• **Given problem**
How many of the extracted records' lines contain the word "this"? Reply with the count alone.

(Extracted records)
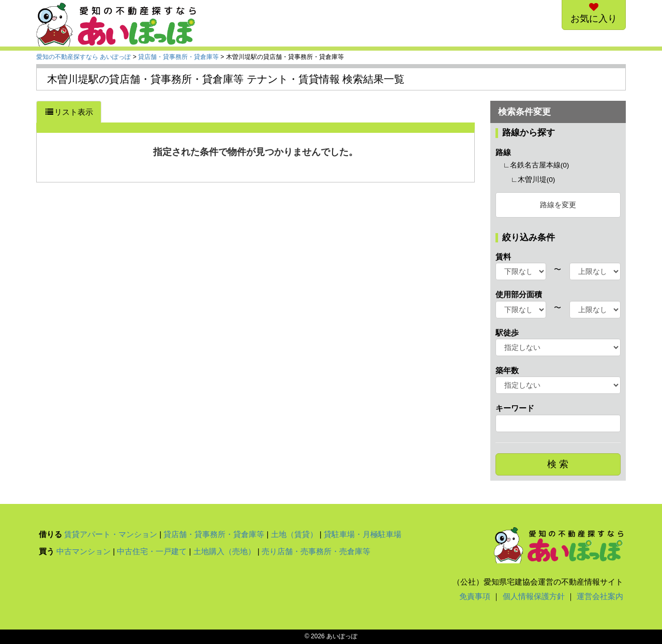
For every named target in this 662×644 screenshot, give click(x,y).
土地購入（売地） (224, 551)
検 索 (558, 464)
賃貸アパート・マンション (111, 534)
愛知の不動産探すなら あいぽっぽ (83, 57)
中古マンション (83, 551)
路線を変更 (558, 205)
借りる (50, 534)
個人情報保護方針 (534, 596)
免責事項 (475, 596)
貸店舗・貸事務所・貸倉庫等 (178, 57)
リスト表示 (69, 112)
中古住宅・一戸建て (152, 551)
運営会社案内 (600, 596)
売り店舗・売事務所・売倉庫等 (316, 551)
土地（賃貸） (294, 534)
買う (47, 551)
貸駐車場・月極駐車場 (363, 534)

• **In response**
1